We build only high accuracy speech recognition AI solutions that enable you to transcribe any audio and get back highly accurate transcripts. For comparison with other providers, please see our benchmarks.

We support two types of models: default and low-latency. The default model provides the highest accuracy (much higher than low-latency) and should be used for almost all use cases (e.g. transcribing files, meetings, phone calls, voice interactions). The low-latency model should be used only when instant recognition is required (e.g. live captioning).

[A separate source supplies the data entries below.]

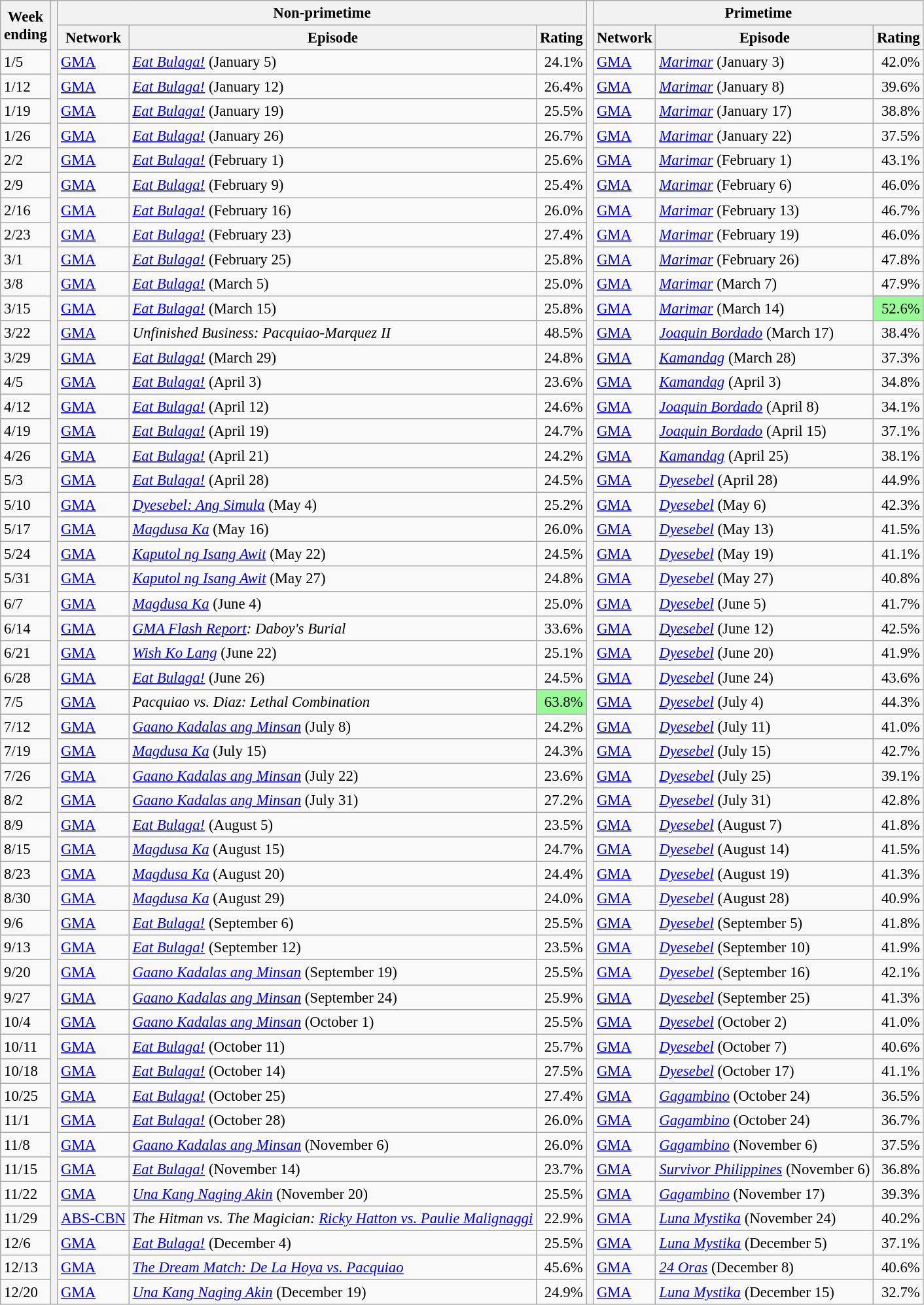
Marimar (February 13) (764, 210)
5/10 (26, 505)
40.9% (898, 898)
11/22 (26, 1194)
Dyesebel (June 20) (764, 652)
Dyesebel (July 31) (764, 800)
The Hitman vs. The Magician: Ricky Hatton vs. Paulie Malignaggi (332, 1218)
Eat Bulaga! (February 1) (332, 160)
43.1% (898, 160)
24.9% (561, 1292)
24.6% (561, 406)
12/20 (26, 1292)
Kamandag (April 3) (764, 382)
Survivor Philippines (November 6) (764, 1169)
Kaputol ng Isang Awit (May 22) (332, 554)
2/2 (26, 160)
Luna Mystika (December 5) (764, 1243)
11/8 (26, 1145)
26.4% (561, 87)
40.2% (898, 1218)
10/4 (26, 1022)
Dyesebel (May 19) (764, 554)
Dyesebel (October 2) (764, 1022)
Eat Bulaga! (December 4) (332, 1243)
27.2% (561, 800)
6/7 (26, 603)
Gaano Kadalas ang Minsan (October 1) (332, 1022)
Marimar (March 14) (764, 308)
Marimar (February 6) (764, 185)
39.1% (898, 775)
33.6% (561, 628)
7/19 (26, 751)
Weekending (26, 25)
37.3% (898, 357)
Gaano Kadalas ang Minsan (July 31) (332, 800)
Eat Bulaga! (February 23) (332, 234)
8/9 (26, 825)
Eat Bulaga! (January 12) (332, 87)
Una Kang Naging Akin (December 19) (332, 1292)
42.3% (898, 505)
Una Kang Naging Akin (November 20) (332, 1194)
44.9% (898, 480)
1/26 (26, 136)
52.6% (898, 308)
42.0% (898, 62)
Dyesebel: Ang Simula (May 4) (332, 505)
10/25 (26, 1095)
1/19 (26, 111)
Dyesebel (August 28) (764, 898)
38.8% (898, 111)
Luna Mystika (December 15) (764, 1292)
Marimar (January 8) (764, 87)
Dyesebel (September 25) (764, 997)
24.1% (561, 62)
47.8% (898, 259)
9/27 (26, 997)
Marimar (February 26) (764, 259)
Dyesebel (September 16) (764, 972)
Eat Bulaga! (November 14) (332, 1169)
36.7% (898, 1120)
8/2 (26, 800)
34.8% (898, 382)
Marimar (January 22) (764, 136)
Marimar (January 17) (764, 111)
40.8% (898, 579)
Eat Bulaga! (March 29) (332, 357)
42.7% (898, 751)
Gagambino (November 6) (764, 1145)
63.8% (561, 702)
Eat Bulaga! (June 26) (332, 677)
Kamandag (April 25) (764, 456)
Eat Bulaga! (October 14) (332, 1071)
43.6% (898, 677)
42.8% (898, 800)
11/15 (26, 1169)
11/29 (26, 1218)
Eat Bulaga! (April 12) (332, 406)
Unfinished Business: Pacquiao-Marquez II (332, 333)
Dyesebel (July 11) (764, 726)
39.6% (898, 87)
27.5% (561, 1071)
7/12 (26, 726)
Eat Bulaga! (October 28) (332, 1120)
Dyesebel (September 5) (764, 923)
3/8 (26, 283)
Gaano Kadalas ang Minsan (September 19) (332, 972)
1/12 (26, 87)
Eat Bulaga! (April 28) (332, 480)
2/9 (26, 185)
Gaano Kadalas ang Minsan (July 8) (332, 726)
Gaano Kadalas ang Minsan (November 6) (332, 1145)
Eat Bulaga! (February 25) (332, 259)
3/22 (26, 333)
25.6% (561, 160)
Eat Bulaga! (March 15) (332, 308)
Magdusa Ka (June 4) (332, 603)
Eat Bulaga! (February 9) (332, 185)
Eat Bulaga! (September 12) (332, 948)
Eat Bulaga! (April 19) (332, 431)
Luna Mystika (November 24) (764, 1218)
Eat Bulaga! (October 25) (332, 1095)
36.8% (898, 1169)
Eat Bulaga! (March 5) (332, 283)
Dyesebel (August 19) (764, 874)
Eat Bulaga! (January 19) (332, 111)
Joaquin Bordado (April 15) (764, 431)
7/26 (26, 775)
46.7% (898, 210)
34.1% (898, 406)
4/26 (26, 456)
10/11 (26, 1046)
5/24 (26, 554)
Dyesebel (August 7) (764, 825)
9/20 (26, 972)
Marimar (January 3) (764, 62)
6/21 (26, 652)
3/15 (26, 308)
7/5 (26, 702)
3/1 (26, 259)
Dyesebel (September 10) (764, 948)
24.0% (561, 898)
24.3% (561, 751)
Eat Bulaga! (January 26) (332, 136)
25.2% (561, 505)
45.6% (561, 1268)
The Dream Match: De La Hoya vs. Pacquiao (332, 1268)
38.1% (898, 456)
6/14 (26, 628)
Dyesebel (October 17) (764, 1071)
24 Oras (December 8) (764, 1268)
Dyesebel (April 28) (764, 480)
5/3 (26, 480)
Magdusa Ka (July 15) (332, 751)
Eat Bulaga! (April 21) (332, 456)
5/17 (26, 529)
Marimar (March 7) (764, 283)
Dyesebel (May 27) (764, 579)
Dyesebel (June 12) (764, 628)
Dyesebel (June 5) (764, 603)
9/13 (26, 948)
Dyesebel (July 15) (764, 751)
Primetime (758, 13)
Eat Bulaga! (August 5) (332, 825)
Dyesebel (August 14) (764, 849)
Eat Bulaga! (September 6) (332, 923)
Magdusa Ka (August 29) (332, 898)
8/30 (26, 898)
48.5% (561, 333)
25.4% (561, 185)
22.9% (561, 1218)
2/23 (26, 234)
Pacquiao vs. Diaz: Lethal Combination (332, 702)
25.7% (561, 1046)
39.3% (898, 1194)
Magdusa Ka (August 20) (332, 874)
5/31 (26, 579)
12/6 (26, 1243)
Gagambino (November 17) (764, 1194)
4/19 (26, 431)
32.7% (898, 1292)
Gaano Kadalas ang Minsan (July 22) (332, 775)
12/13 (26, 1268)
Magdusa Ka (August 15) (332, 849)
Dyesebel (May 6) (764, 505)
Eat Bulaga! (October 11) (332, 1046)
Eat Bulaga! (January 5) (332, 62)
41.7% (898, 603)
Joaquin Bordado (April 8) (764, 406)
10/18 (26, 1071)
1/5 (26, 62)
Dyesebel (June 24) (764, 677)
Wish Ko Lang (June 22) (332, 652)
Dyesebel (July 4) (764, 702)
4/12 (26, 406)
Gaano Kadalas ang Minsan (September 24) (332, 997)
23.7% (561, 1169)
Kamandag (March 28) (764, 357)
9/6 (26, 923)
Kaputol ng Isang Awit (May 27) (332, 579)
11/1 (26, 1120)
38.4% (898, 333)
Dyesebel (May 13) (764, 529)
Dyesebel (July 25) (764, 775)
Marimar (February 1) (764, 160)
8/23 (26, 874)
24.4% (561, 874)
36.5% (898, 1095)
42.5% (898, 628)
Marimar (February 19) (764, 234)
3/29 (26, 357)
Non-primetime (322, 13)
44.3% (898, 702)
6/28 (26, 677)
4/5 (26, 382)
2/16 (26, 210)
Eat Bulaga! (February 16) (332, 210)
GMA Flash Report: Daboy's Burial (332, 628)
Magdusa Ka (May 16) (332, 529)
Dyesebel (October 7) (764, 1046)
42.1% (898, 972)
25.9% (561, 997)
47.9% (898, 283)
ABS-CBN (93, 1218)
25.1% (561, 652)
Joaquin Bordado (March 17) (764, 333)
26.7% (561, 136)
8/15 (26, 849)
Eat Bulaga! (April 3) (332, 382)
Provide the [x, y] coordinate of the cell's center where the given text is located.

Language Model name Model type Speaker AI Supported
English en_v2 Default Yes
English en_v2_lowlatency Low-latency Yes
Korean ko_v2 Default No
Korean ko_v2_lowlatency Low-latency No
Chinese (simplified) zh_v2 Default No
Chinese (simplified) zh_v2_lowlatency Low-latency No
Spanish es_v2 Default No
Spanish es_v2_lowlatency Low-latency No
French fr_v2 Default No
French fr_v2_lowlatency Low-latency No
Italian it_v2 Default No
Italian it_v2_lowlatency Low-latency No
Portuguese pt_v2 Default No
Portuguese pt_v2_lowlatency Low-latency No
German de_v2 Default No
German de_v2_lowlatency Low-latency No

You must configure the model by setting the model TranscriptionConfig field to a valid model name (e.g., en_v2). Refer to Configure Requests. Do not forget to specify the model, as specifing no model will result in a legacy English model being used.

Bilingual Solutions#

For all non-English languages, Soniox’s speech recognition AI is a bilingual solution, meaning that it can recognize both the native and English language. For example, the model ko_v2 can recognize both Korean and English with high accuracy.

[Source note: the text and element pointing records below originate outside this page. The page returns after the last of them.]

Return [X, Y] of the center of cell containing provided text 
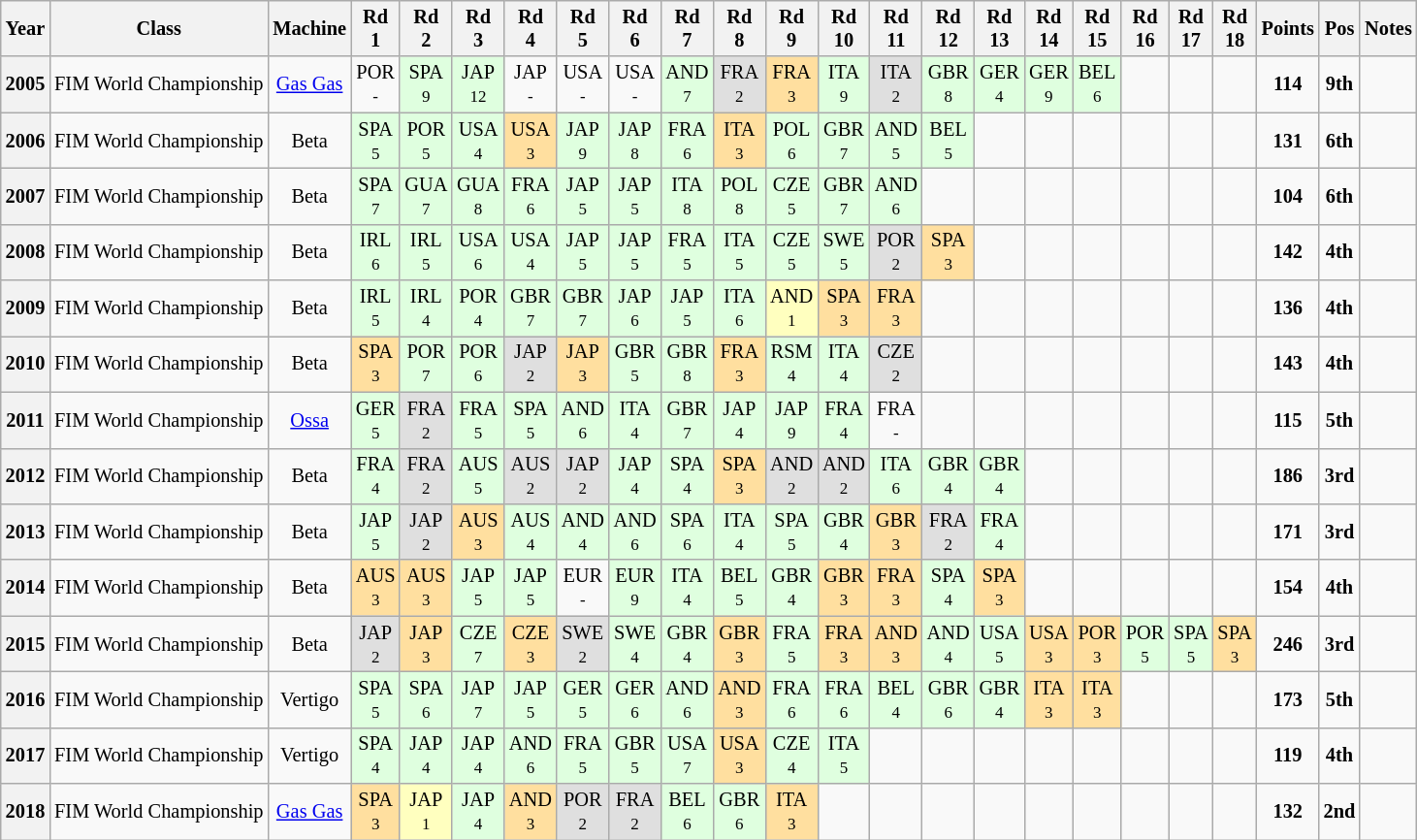
Rd11 [896, 28]
POL6 [791, 141]
2015 [25, 644]
FRA- [896, 420]
Rd13 [1000, 28]
2005 [25, 84]
Rd18 [1234, 28]
Rd8 [739, 28]
Rd3 [478, 28]
2007 [25, 196]
Rd17 [1191, 28]
POL8 [739, 196]
USA7 [688, 756]
ITA9 [844, 84]
Notes [1388, 28]
GER9 [1048, 84]
132 [1288, 812]
119 [1288, 756]
AND7 [688, 84]
SWE2 [583, 644]
2016 [25, 699]
115 [1288, 420]
POR4 [478, 308]
AUS2 [531, 476]
CZE4 [791, 756]
Rd2 [426, 28]
AND5 [896, 141]
USA5 [1000, 644]
GUA8 [478, 196]
Rd9 [791, 28]
JAP- [531, 84]
ITA2 [896, 84]
Points [1288, 28]
GER4 [1000, 84]
AND1 [791, 308]
154 [1288, 588]
GER6 [635, 699]
JAP6 [635, 308]
114 [1288, 84]
2018 [25, 812]
IRL4 [426, 308]
2006 [25, 141]
2011 [25, 420]
142 [1288, 252]
POR3 [1098, 644]
104 [1288, 196]
CZE7 [478, 644]
Rd4 [531, 28]
2008 [25, 252]
Rd15 [1098, 28]
EUR9 [635, 588]
2012 [25, 476]
USA6 [478, 252]
Year [25, 28]
AUS5 [478, 476]
IRL6 [375, 252]
2010 [25, 364]
BEL4 [896, 699]
CZE2 [896, 364]
POR7 [426, 364]
143 [1288, 364]
Rd10 [844, 28]
Pos [1340, 28]
JAP12 [478, 84]
SPA9 [426, 84]
AUS4 [531, 531]
JAP7 [478, 699]
2nd [1340, 812]
2017 [25, 756]
Machine [309, 28]
173 [1288, 699]
CZE3 [531, 644]
Rd12 [949, 28]
EUR- [583, 588]
SWE5 [844, 252]
POR6 [478, 364]
9th [1340, 84]
Rd14 [1048, 28]
171 [1288, 531]
GUA7 [426, 196]
JAP8 [635, 141]
SPA7 [375, 196]
Class [159, 28]
ITA8 [688, 196]
Rd16 [1144, 28]
246 [1288, 644]
POR- [375, 84]
Ossa [309, 420]
2013 [25, 531]
131 [1288, 141]
2009 [25, 308]
RSM4 [791, 364]
JAP1 [426, 812]
SWE4 [635, 644]
136 [1288, 308]
Rd1 [375, 28]
Rd6 [635, 28]
2014 [25, 588]
Rd7 [688, 28]
186 [1288, 476]
Rd5 [583, 28]
Capture the cell that displays the provided text and extract its [X, Y] central coordinate. 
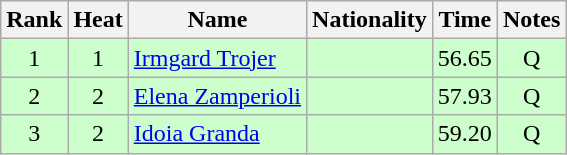
Idoia Granda [217, 134]
59.20 [464, 134]
Elena Zamperioli [217, 96]
Nationality [370, 20]
Rank [34, 20]
Notes [531, 20]
Irmgard Trojer [217, 58]
3 [34, 134]
Heat [98, 20]
57.93 [464, 96]
Time [464, 20]
56.65 [464, 58]
Name [217, 20]
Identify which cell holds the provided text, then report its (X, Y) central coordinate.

Note that English models (en_v2, en_v2_lowlatency) have higher accuracy on English only audio, therefore it is recommended to use the English models when the entire audio or large audio segment is in English language.

Default vs Low-Latency Model#

You should consider using the low-latency model only when instant recognition of words is required. Typical use cases include live captioning and live dictation. The low-latency processing mode is enabled by setting the model to a low-latency model (e.g. en_v2_lowlatency) and by setting the enable_nonfinal field to true. The low-latency model can be only used with streaming API calls.

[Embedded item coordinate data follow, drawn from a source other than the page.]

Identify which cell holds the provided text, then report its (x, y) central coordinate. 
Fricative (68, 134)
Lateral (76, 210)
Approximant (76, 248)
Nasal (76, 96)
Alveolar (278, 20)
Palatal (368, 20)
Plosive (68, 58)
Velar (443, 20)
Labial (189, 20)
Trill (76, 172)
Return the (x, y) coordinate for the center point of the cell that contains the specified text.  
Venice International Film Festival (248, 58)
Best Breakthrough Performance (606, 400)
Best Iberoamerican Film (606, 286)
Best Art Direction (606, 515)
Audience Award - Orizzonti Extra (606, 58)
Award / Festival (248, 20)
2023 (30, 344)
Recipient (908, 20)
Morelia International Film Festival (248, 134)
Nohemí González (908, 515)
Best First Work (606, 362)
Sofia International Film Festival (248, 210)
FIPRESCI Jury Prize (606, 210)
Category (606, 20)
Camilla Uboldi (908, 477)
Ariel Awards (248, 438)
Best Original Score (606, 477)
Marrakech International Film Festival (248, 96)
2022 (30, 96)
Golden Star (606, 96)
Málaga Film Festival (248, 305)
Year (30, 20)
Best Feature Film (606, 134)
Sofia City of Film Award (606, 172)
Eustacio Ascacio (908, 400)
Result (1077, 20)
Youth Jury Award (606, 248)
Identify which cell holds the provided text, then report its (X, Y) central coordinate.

However, our streaming API calls also support the default model, allowing you to transcribe the stream with maximum accuracy. However, this may result in many seconds of latency for the recognized words. This is particularly useful for applications where you can send the audio in real-time and obtain the entire transcript as soon as possible after the end of the audio. Typical use cases for this would include voice interactions.

In all other API calls (e.g. Transcribe Short Audio and Transcribe Files), only the default model is supported.

Spaces in Chinese Models#

With Chinese models, predicted space tokens should be treated somewhat differently. A space token represents either a physical space or a suggestion where a line break may occur. While the distinction is not provided by the model, a simple heuristic can be used: treat the space as a possible line break when it is, on both sides, adjacent to a Chinese character or a Chinese (full-width) punctuation symbol.